The vast majority of hospitals are continuing population health management strategies, despite uncertainties concerning healthcare reform.
That’s according to a survey of 199 CEOs, chief information officers, chief financial officers, and chief medical or nursing officers from integrated delivery systems to national health insurers and independent physician practices.
Though efforts to repeal and replace the Affordable Care Act continue to be hashed out, the survey, by Health Catalyst, found that 82% of respondents are not changing population health strategies. Four percent of respondents say that they are accelerating their population health management, while another 4% have paused strategies due to impending law changes.
One survey respondent, a physician leader at a large multidisciplinary group, said that “accelerating your population health management strategy has never been more important given uncertainty and expanding hurdles to achieving quality care and outcomes.”
The reason that health executives are moving forward with population health: They believe MACRA is here to stay, says Amy Flaster, MD, MBA, primary care physician at Brigham and Women’s Hospital, assistant medical director at Partners Center for Population Health, and vice president of population health management and care management at Health Catalyst.

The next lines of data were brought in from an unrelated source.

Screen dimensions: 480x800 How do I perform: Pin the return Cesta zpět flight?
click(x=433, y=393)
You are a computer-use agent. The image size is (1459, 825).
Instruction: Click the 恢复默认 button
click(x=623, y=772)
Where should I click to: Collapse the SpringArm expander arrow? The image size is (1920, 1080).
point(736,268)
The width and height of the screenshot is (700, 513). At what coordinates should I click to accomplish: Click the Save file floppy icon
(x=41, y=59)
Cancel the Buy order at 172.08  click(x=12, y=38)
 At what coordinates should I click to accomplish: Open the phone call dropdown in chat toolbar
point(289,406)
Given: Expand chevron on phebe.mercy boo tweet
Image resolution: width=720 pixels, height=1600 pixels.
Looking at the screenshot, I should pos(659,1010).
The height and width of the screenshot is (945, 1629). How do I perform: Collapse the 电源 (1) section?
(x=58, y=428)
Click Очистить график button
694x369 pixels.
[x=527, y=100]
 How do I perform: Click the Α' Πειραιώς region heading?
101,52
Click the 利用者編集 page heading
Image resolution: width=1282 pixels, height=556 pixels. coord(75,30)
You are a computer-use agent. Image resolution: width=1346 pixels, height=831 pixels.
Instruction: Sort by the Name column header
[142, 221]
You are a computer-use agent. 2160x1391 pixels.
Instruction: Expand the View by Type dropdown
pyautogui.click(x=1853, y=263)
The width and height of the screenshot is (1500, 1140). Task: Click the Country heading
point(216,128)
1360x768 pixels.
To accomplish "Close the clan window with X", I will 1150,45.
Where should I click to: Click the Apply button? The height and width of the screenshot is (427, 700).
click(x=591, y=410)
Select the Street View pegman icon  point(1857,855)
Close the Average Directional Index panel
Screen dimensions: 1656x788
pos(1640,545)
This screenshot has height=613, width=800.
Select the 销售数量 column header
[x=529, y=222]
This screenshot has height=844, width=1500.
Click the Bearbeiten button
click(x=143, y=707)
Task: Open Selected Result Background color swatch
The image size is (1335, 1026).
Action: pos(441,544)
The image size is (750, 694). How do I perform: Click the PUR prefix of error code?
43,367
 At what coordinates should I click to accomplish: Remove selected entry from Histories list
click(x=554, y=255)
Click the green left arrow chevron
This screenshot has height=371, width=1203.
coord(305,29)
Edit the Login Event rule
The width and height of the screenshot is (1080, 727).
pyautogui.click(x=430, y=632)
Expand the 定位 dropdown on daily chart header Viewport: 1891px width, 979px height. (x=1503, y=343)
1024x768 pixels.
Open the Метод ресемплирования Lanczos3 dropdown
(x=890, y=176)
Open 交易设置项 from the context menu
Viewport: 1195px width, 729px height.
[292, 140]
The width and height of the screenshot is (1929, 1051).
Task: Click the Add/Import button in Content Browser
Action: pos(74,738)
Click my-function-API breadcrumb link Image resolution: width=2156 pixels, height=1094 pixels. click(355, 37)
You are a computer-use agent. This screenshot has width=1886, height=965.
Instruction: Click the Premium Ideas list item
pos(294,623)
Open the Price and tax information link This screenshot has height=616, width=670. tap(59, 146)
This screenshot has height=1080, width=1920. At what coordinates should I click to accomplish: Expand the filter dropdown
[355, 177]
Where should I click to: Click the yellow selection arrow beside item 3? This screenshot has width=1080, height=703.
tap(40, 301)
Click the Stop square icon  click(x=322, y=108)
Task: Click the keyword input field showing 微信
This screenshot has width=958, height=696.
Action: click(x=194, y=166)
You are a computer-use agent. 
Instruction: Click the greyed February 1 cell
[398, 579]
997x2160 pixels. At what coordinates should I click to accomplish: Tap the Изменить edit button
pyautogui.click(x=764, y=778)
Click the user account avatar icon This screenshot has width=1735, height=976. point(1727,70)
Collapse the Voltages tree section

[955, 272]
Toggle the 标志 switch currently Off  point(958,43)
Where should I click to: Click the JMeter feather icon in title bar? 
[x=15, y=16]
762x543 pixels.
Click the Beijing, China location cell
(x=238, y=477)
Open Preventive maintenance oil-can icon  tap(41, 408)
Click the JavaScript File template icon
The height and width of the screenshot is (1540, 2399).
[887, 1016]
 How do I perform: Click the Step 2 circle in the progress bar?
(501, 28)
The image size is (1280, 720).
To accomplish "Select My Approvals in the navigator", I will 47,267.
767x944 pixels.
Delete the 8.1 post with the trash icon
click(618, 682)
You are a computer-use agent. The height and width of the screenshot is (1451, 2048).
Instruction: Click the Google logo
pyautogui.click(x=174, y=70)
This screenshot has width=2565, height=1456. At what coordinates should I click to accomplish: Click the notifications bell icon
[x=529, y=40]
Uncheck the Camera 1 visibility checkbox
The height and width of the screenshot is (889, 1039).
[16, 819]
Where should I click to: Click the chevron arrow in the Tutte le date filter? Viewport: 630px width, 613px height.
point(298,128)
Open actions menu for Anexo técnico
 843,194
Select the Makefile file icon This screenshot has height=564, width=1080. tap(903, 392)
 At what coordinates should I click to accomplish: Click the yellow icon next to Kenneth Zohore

“[MACRA] has received bipartisan support in both the House and the Senate, and folks have not campaigned around overturning it,” Flaster says. “This leads healthcare leaders to trust the move to value-based care is here to stay. The details of what these value-based care arrangements look like may shift-but the spirit of value-based care is to stay.”
Though healthcare organizations are pursuing and increasing interest in population health, many are still hesitant about risk-based contracts. Only 13% of survey respondents say that a third of the patient population is covered by risk-based contracts. Nearly 40% say it will take three to five years to achieve that level of risk. Fourteen percent say it will take six years to a decade.
Flaster says that health executives are wise to take slow steps in implementing risk-based contracts.
“To be successful in risk-based contacts, systems have to manage new forms of contracting and have to access and analyze data in new ways in order to understand the care being delivered both within and outside the walls of their system,” Flaster says, adding that they have to develop and implement new and innovative approaches to care delivery, including a site of care strategy, an approach to gaps of care, and a strategy for utilization management. “They have to be creative about engaging their patients in their health and wellness. It all has to come together and it can be complicated.”
One of the top barriers that healthcare organizations report facing when implementing population health strategies is money. Almost 40% say that “financial issues,” “getting paid for our efforts,” and “balancing competing contract incentives,” are hurdles to balancing new revenue models with existing fee-for-service payment.
“It is a crucial and interesting time of transition,” Flaster says. “To add to this, it’s tricky to be in predominantly fee-for-service arrangements, while simultaneously beginning to take on some risk-bearing contracts.”
Accessing quality data and analytics is a barrier for 17% of survey respondents. Sixteen percent of healthcare leaders say that care model issues, including getting buy-in to make changes was a factor that hindered population health development. A lack of cohesive leadership and governance stalled population health strategies, according to 12% of survey respondents.
Risk evaluation issues, including “access to the right data useful to evaluate at-risk contracts” is a barrier to 9% of survey respondents.